**WHAT IS REQUIRED**
Copy the lines of the records below without changes, starting at the line that contains "is (358, 400)." and ending with the line that contains "What do you see at coordinates (416, 458)", both of those lines included. Leave the pictures out.

**Records from a data source**
-- Opening Marker --

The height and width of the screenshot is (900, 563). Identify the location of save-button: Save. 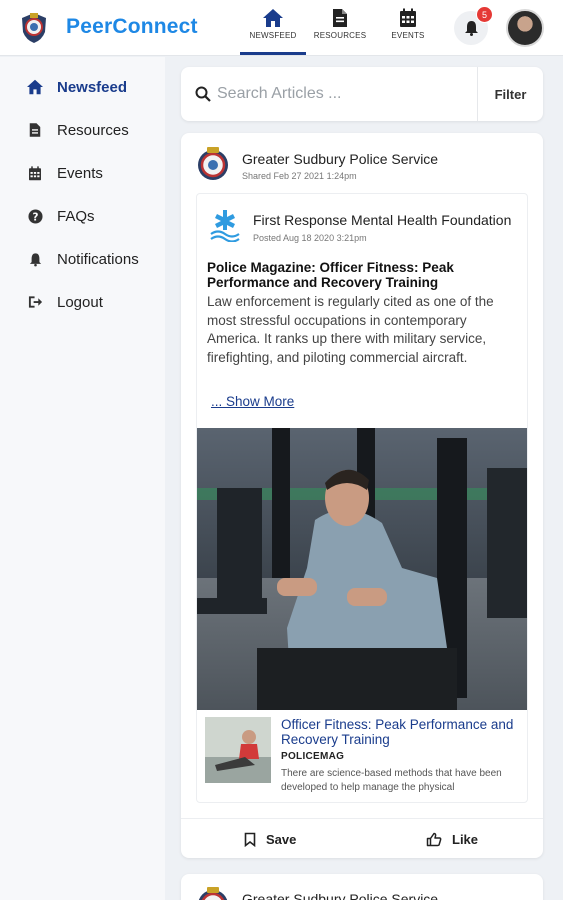
(270, 839).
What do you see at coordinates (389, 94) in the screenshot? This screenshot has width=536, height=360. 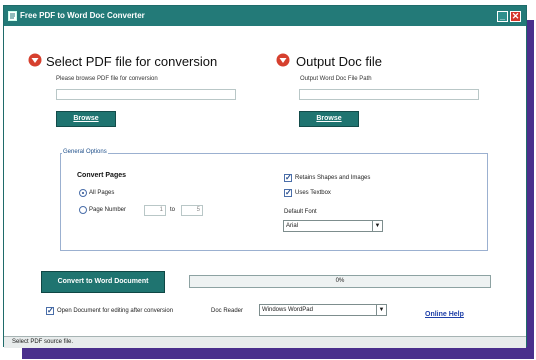 I see `output-path-input` at bounding box center [389, 94].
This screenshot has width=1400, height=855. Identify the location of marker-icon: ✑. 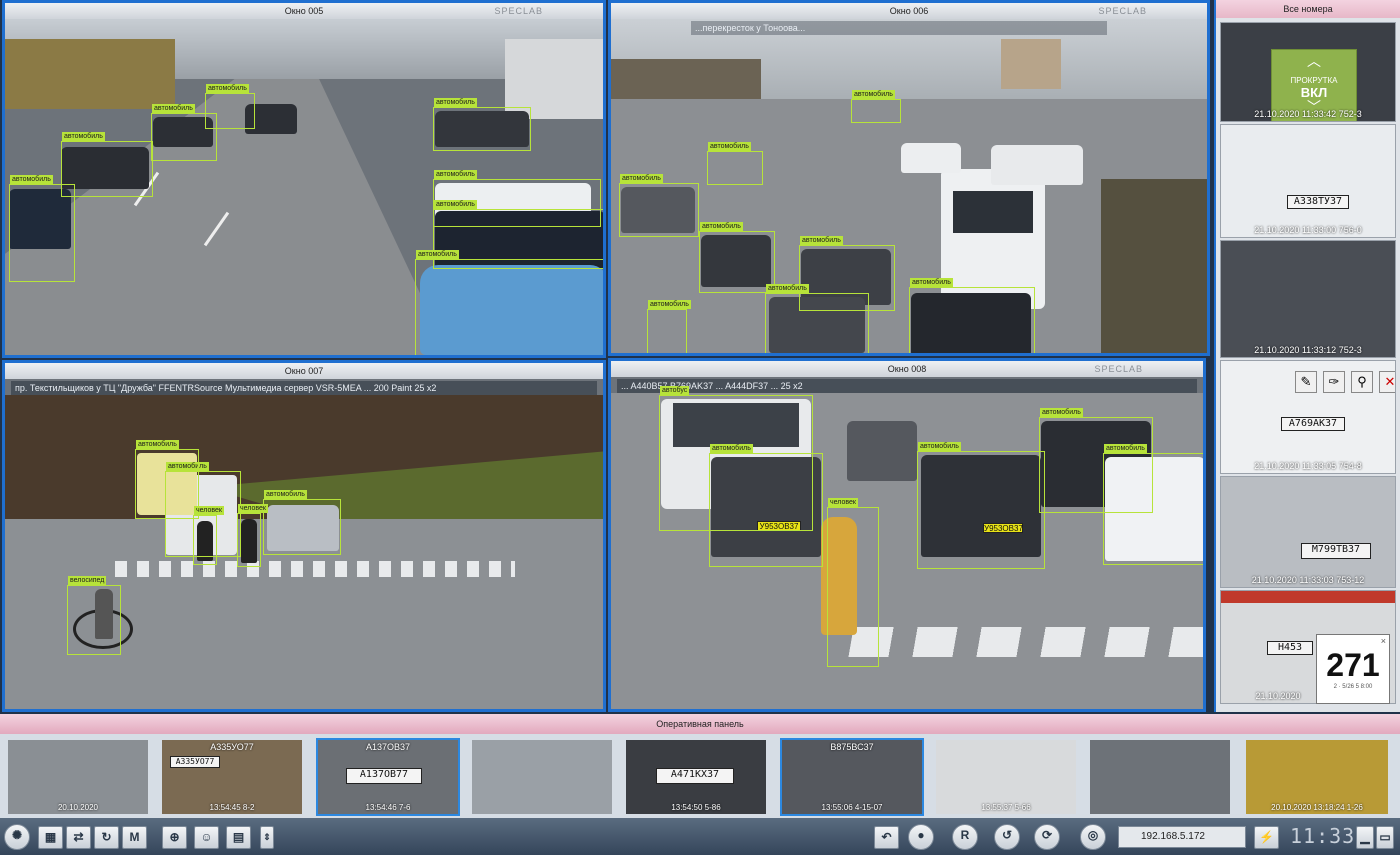
(1334, 382).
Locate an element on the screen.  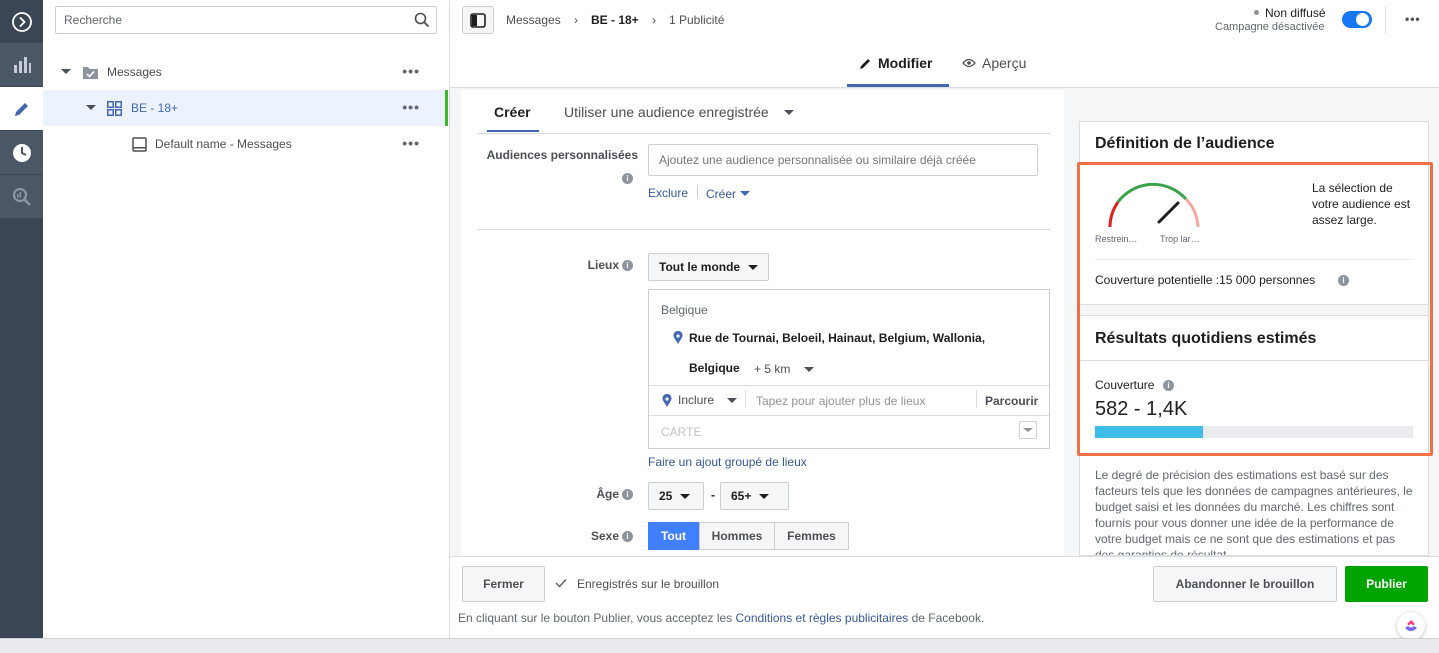
expand-nav-button is located at coordinates (22, 22).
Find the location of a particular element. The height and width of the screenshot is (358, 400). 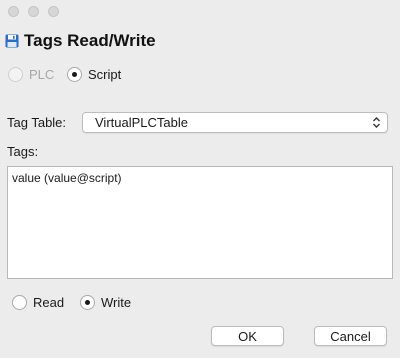

radio-script-label: Script is located at coordinates (105, 74).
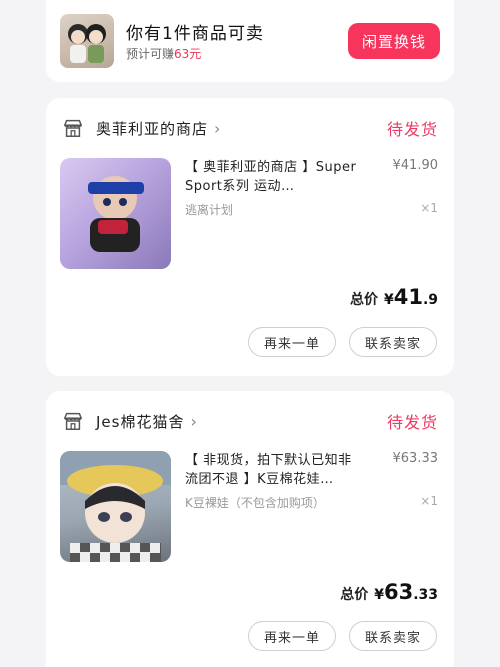  What do you see at coordinates (416, 458) in the screenshot?
I see `product-price: ¥63.33` at bounding box center [416, 458].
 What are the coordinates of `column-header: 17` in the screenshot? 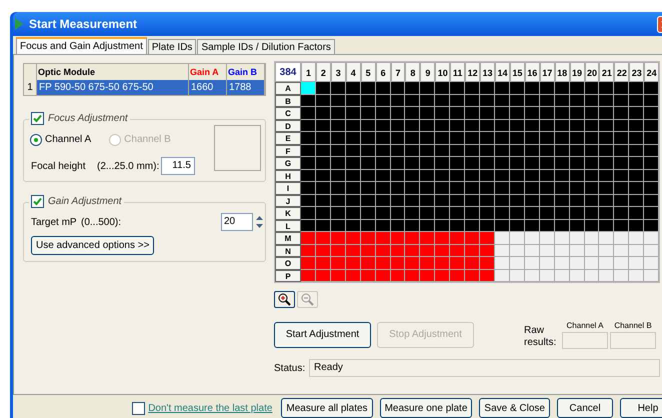 It's located at (548, 72).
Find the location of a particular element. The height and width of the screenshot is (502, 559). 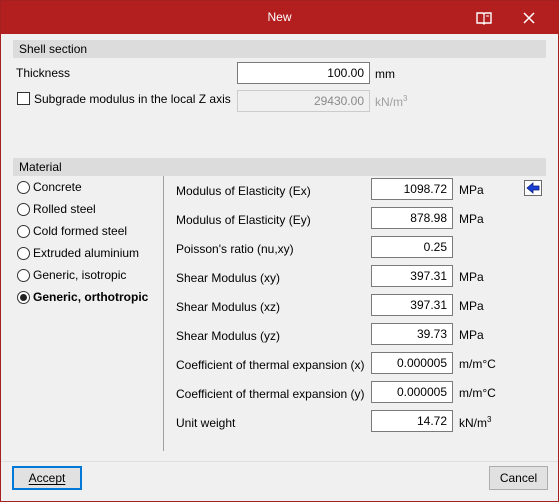

property-label: Shear Modulus (xz) is located at coordinates (228, 307).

-- Closing Marker --

**RESPONSE AREA**
Find the location of a particular element. The height and width of the screenshot is (358, 400). 

radio-script-label: Script is located at coordinates (105, 74).
  What do you see at coordinates (416, 458) in the screenshot?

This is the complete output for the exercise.